◆ Problem details
Set down the entries again word for word, without any of the images.

◆ Information given

*** Block opens ***

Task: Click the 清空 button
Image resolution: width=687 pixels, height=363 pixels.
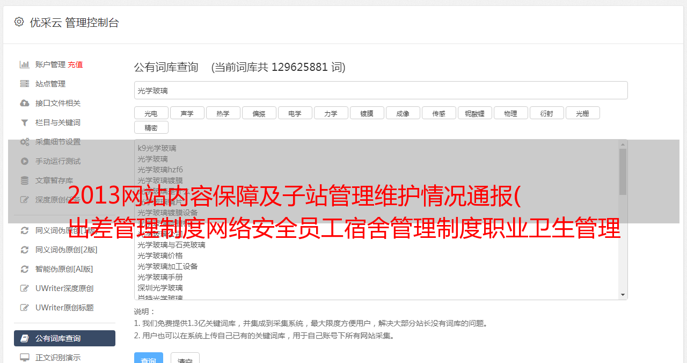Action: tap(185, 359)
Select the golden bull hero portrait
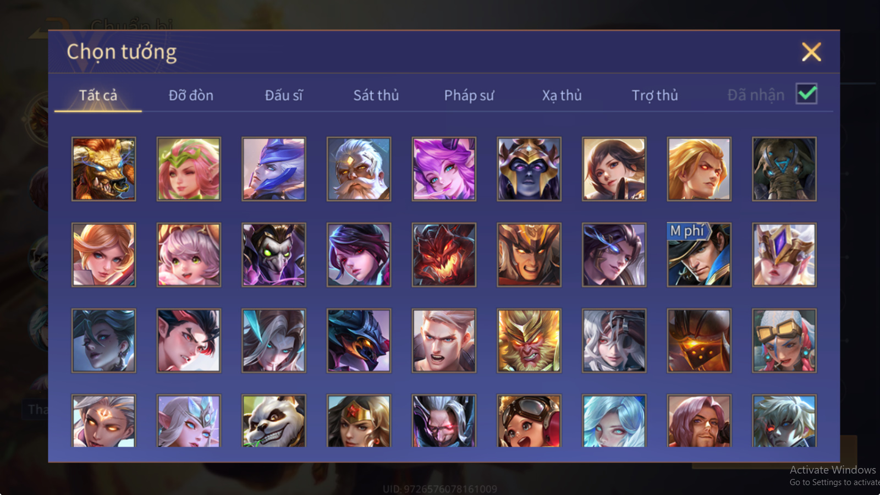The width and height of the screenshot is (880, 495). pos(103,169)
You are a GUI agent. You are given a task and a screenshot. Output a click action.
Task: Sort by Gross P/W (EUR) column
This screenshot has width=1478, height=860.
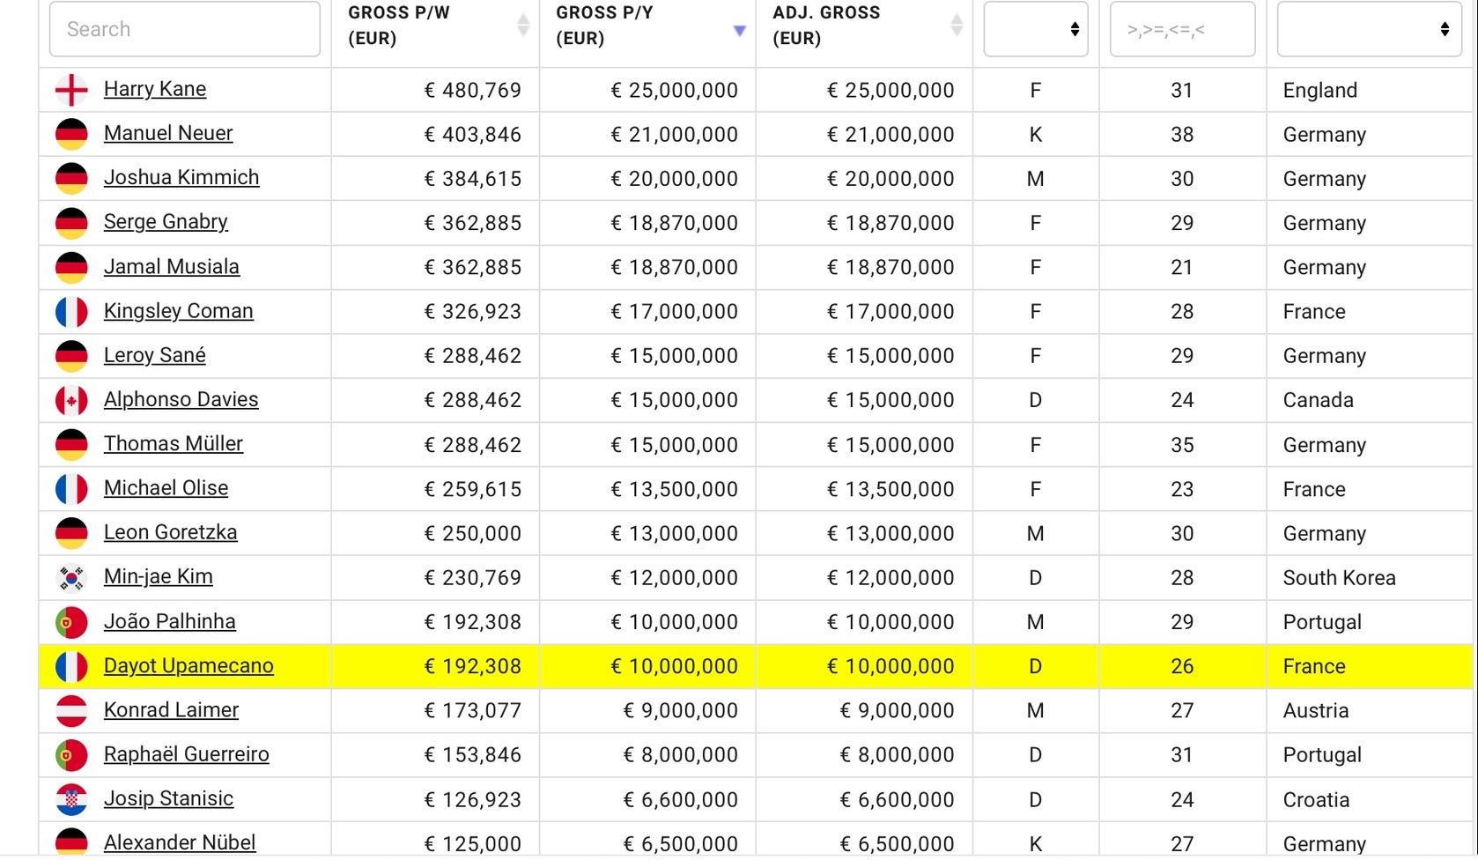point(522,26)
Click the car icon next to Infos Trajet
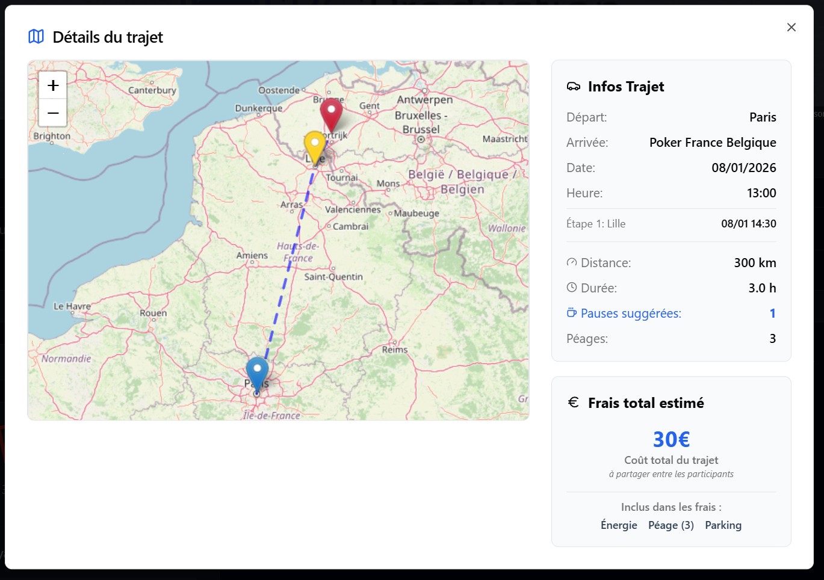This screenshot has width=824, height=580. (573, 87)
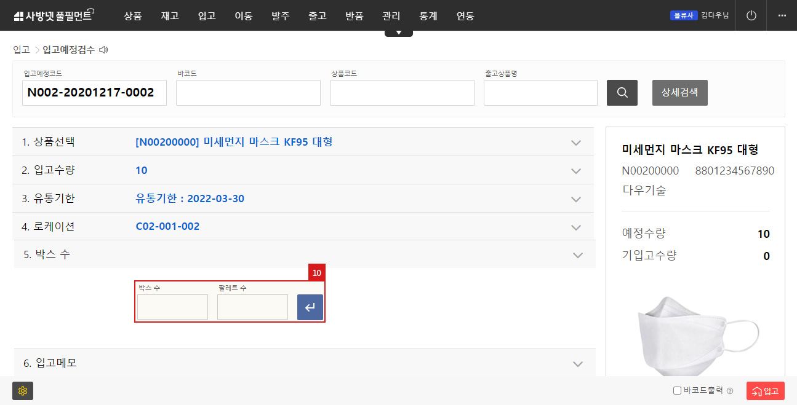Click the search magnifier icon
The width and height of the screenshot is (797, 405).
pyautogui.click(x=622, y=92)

*** Block closes ***

◆ Output of the task
Task: Click the 清空 button
Image resolution: width=687 pixels, height=363 pixels.
Action: tap(185, 359)
Select the golden bull hero portrait
The width and height of the screenshot is (880, 495). pos(103,169)
You are a GUI agent. You are given a task and a screenshot. Output a click action.
Task: Sort by Gross P/W (EUR) column
This screenshot has width=1478, height=860.
point(522,26)
Click the car icon next to Infos Trajet
This screenshot has width=824, height=580. (573, 87)
Click the search magnifier icon
The width and height of the screenshot is (797, 405).
pyautogui.click(x=622, y=92)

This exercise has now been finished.